-- Your assignment --
Nothing after the line with "Screen dimensions: 1568x289" belongs in the copy; extract the lines below from the top through that line, pictures left out.
========================================================================
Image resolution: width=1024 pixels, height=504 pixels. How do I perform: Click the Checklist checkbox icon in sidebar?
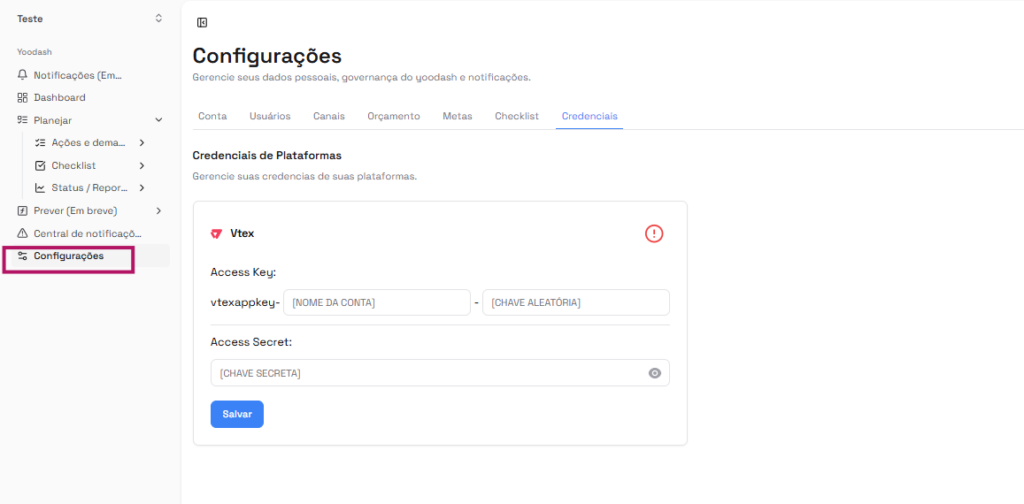point(40,165)

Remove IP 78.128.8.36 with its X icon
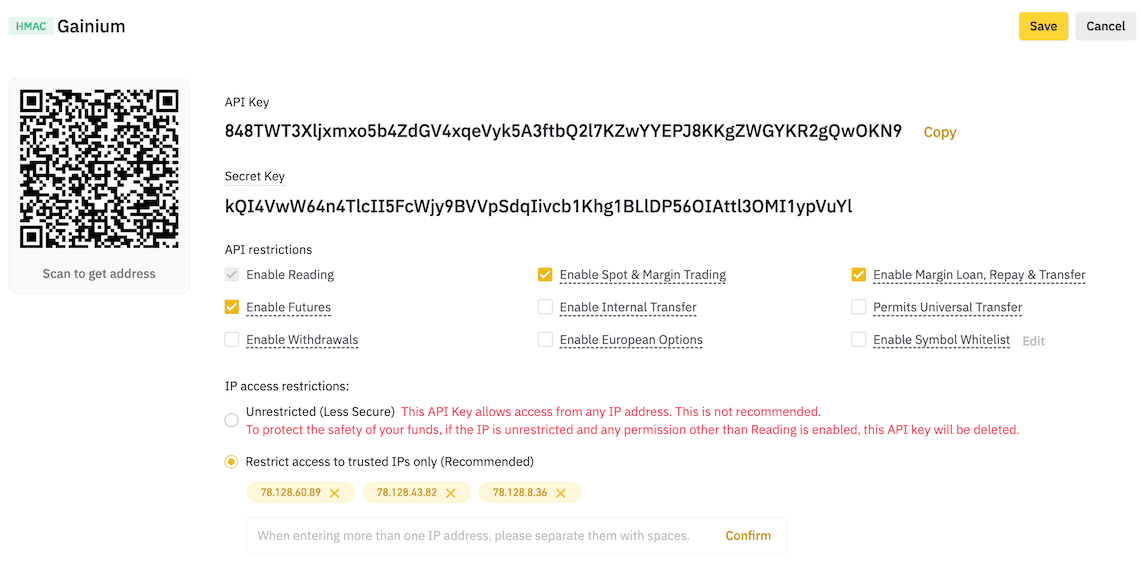click(561, 493)
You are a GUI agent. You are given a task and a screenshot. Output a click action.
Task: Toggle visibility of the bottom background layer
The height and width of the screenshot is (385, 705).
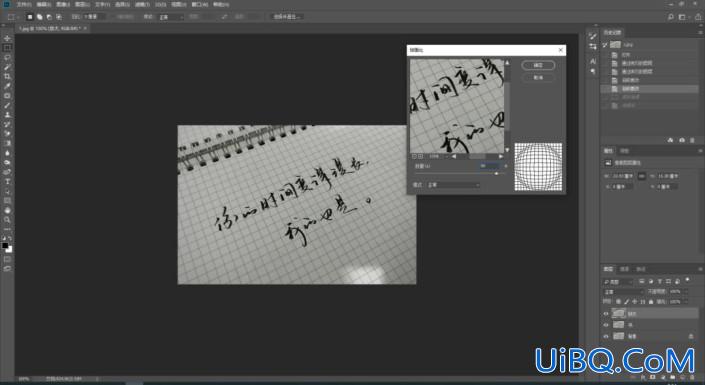tap(606, 336)
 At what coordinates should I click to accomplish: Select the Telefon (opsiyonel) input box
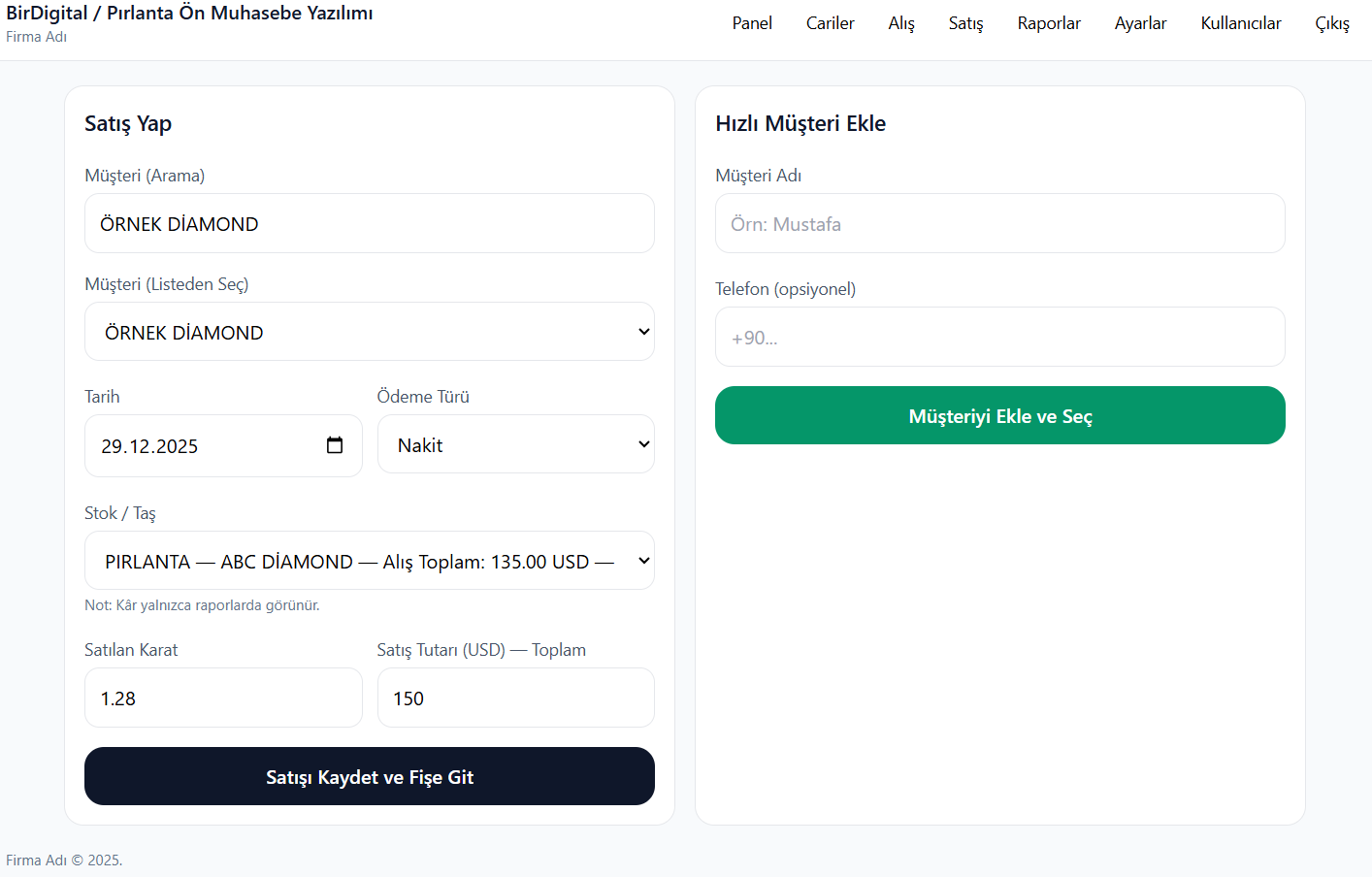[999, 337]
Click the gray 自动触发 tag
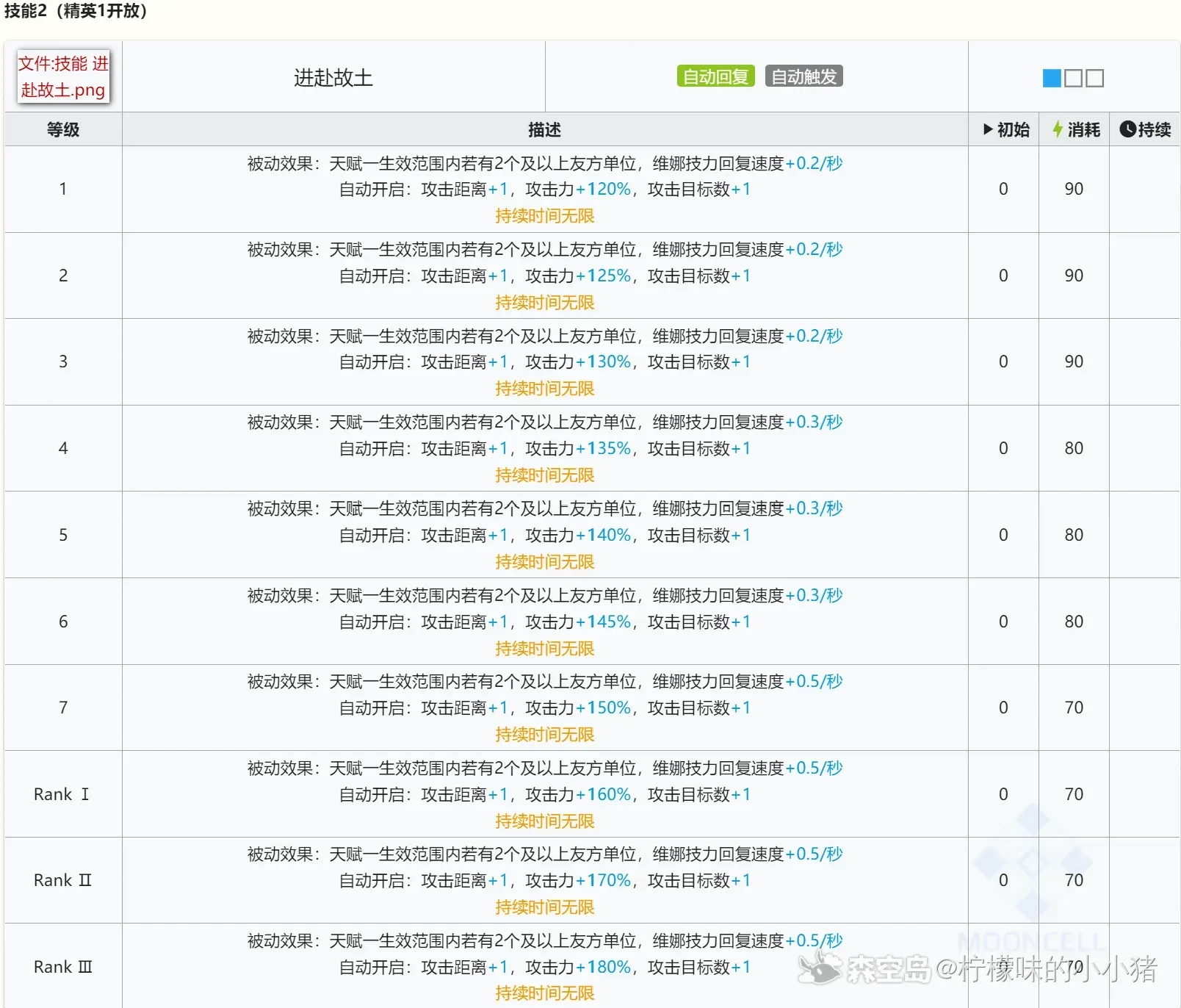Viewport: 1181px width, 1008px height. click(803, 76)
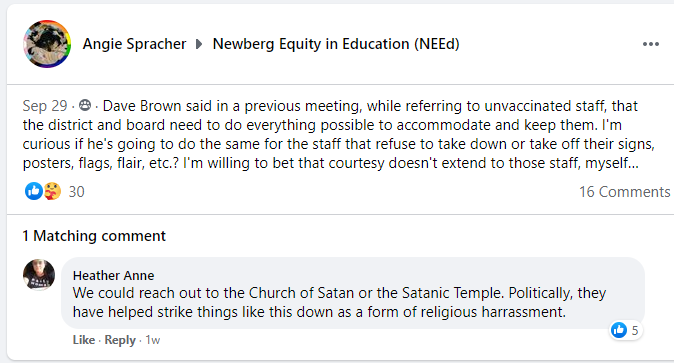The image size is (674, 363).
Task: Click the arrow icon between author and group
Action: tap(199, 44)
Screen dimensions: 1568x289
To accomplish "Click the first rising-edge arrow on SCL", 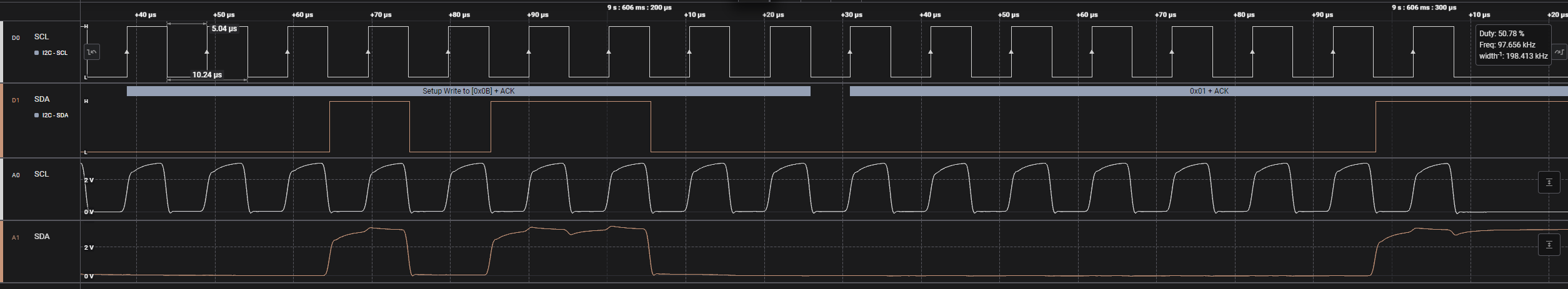I will tap(127, 52).
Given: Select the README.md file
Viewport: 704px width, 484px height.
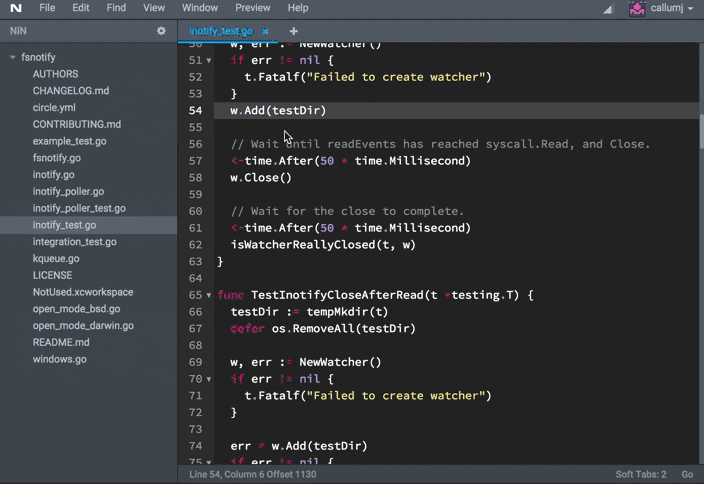Looking at the screenshot, I should point(60,342).
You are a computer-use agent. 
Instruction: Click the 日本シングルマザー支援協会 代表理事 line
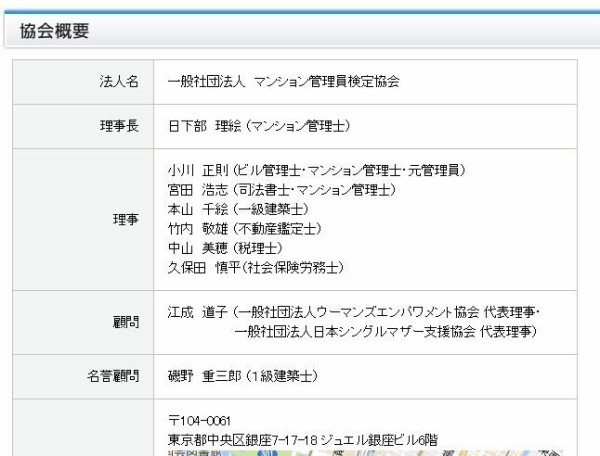point(387,332)
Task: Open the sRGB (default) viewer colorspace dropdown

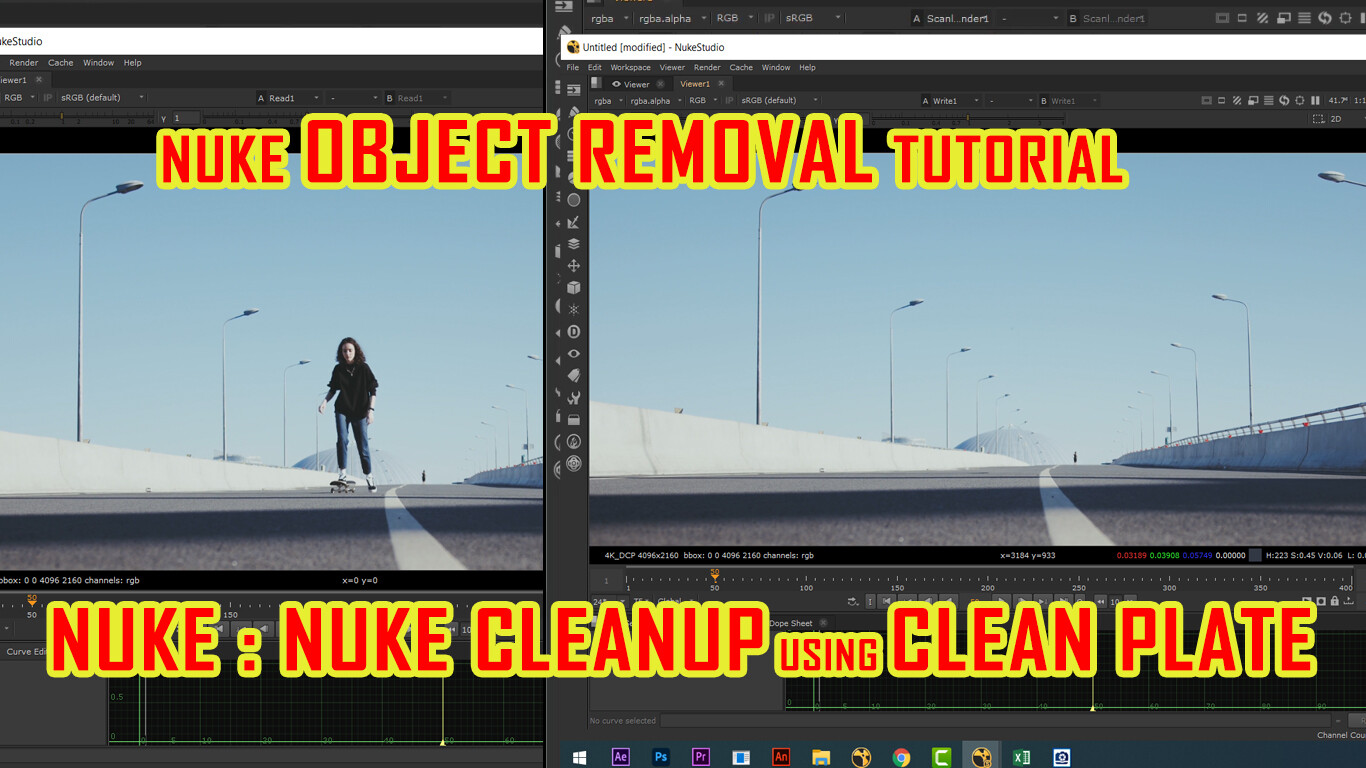Action: coord(770,100)
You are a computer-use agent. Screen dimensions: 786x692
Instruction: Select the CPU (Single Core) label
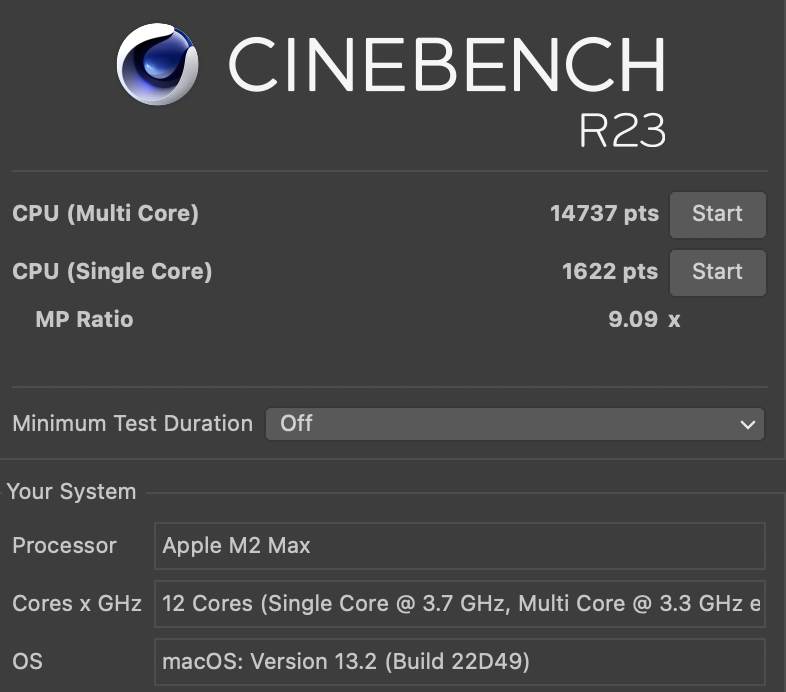click(x=112, y=272)
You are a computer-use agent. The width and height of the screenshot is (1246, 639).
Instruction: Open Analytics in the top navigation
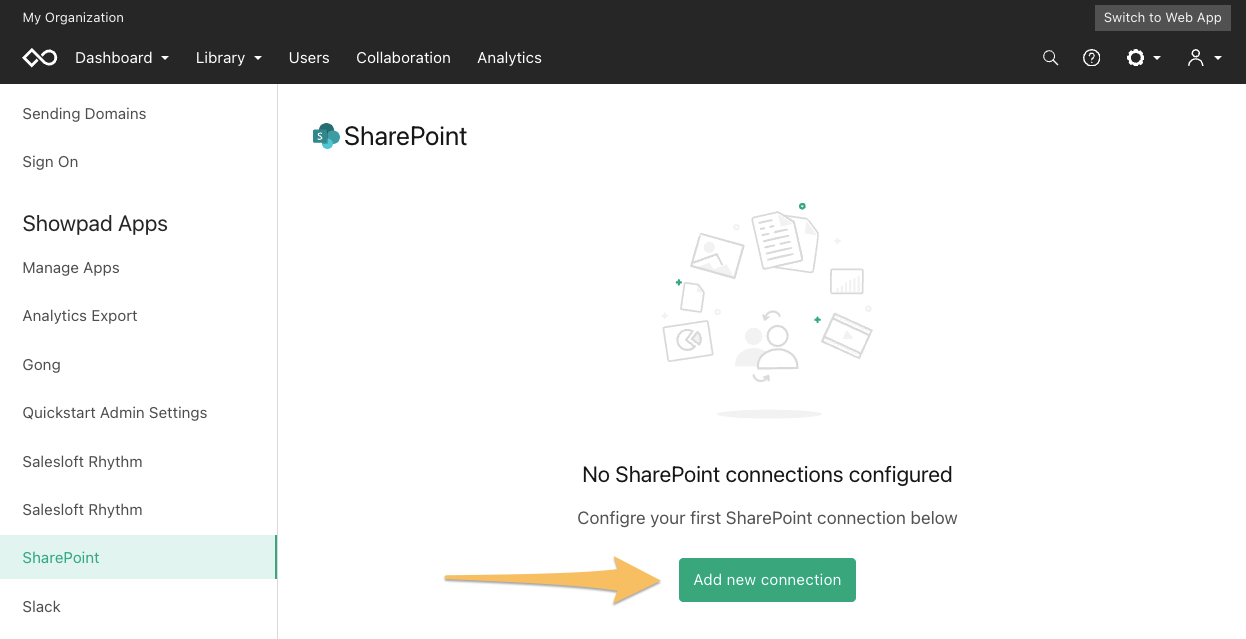pos(509,58)
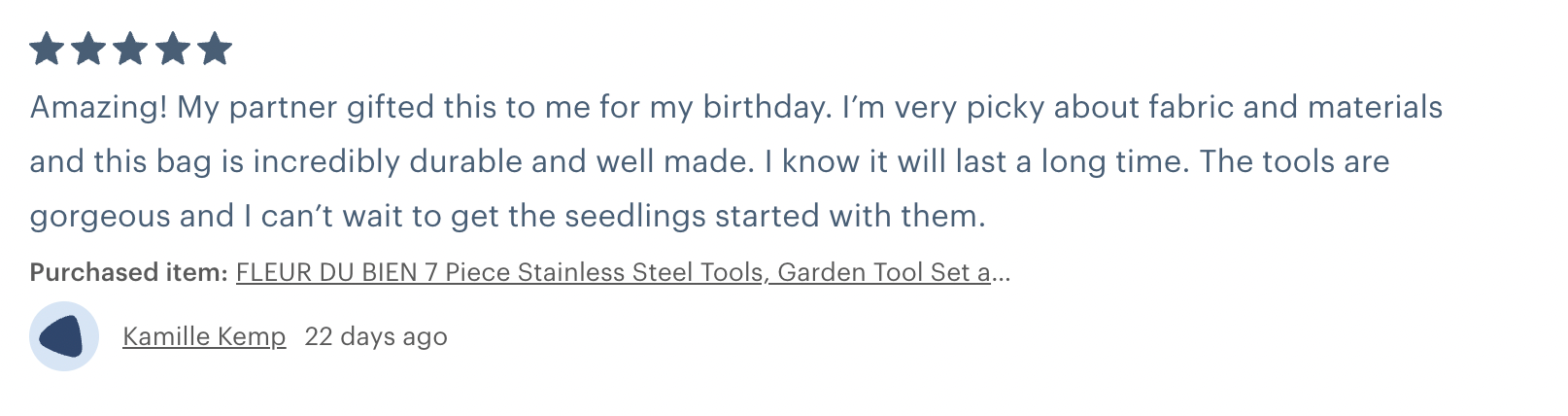Select the third star of the rating
Screen dimensions: 1568x416
(x=130, y=49)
========================================================================
-- Solution to the problem --
Image resolution: width=1024 pixels, height=504 pixels. How do I perform: Click the Checklist checkbox icon in sidebar?
point(40,165)

Remove IP 78.128.8.36 with its X icon
click(561, 493)
You are a GUI agent. You are given a task and a screenshot. Output a click action.
Task: Toggle visibility of the bottom background layer
The height and width of the screenshot is (385, 705).
tap(606, 336)
 At what coordinates should I click to accomplish: Select the Telefon (opsiyonel) input box
[999, 337]
Click the gray 自动触发 tag
Viewport: 1181px width, 1008px height. click(803, 76)
The image size is (674, 363).
Task: Click the arrow icon between author and group
Action: tap(199, 44)
Screen dimensions: 1568x289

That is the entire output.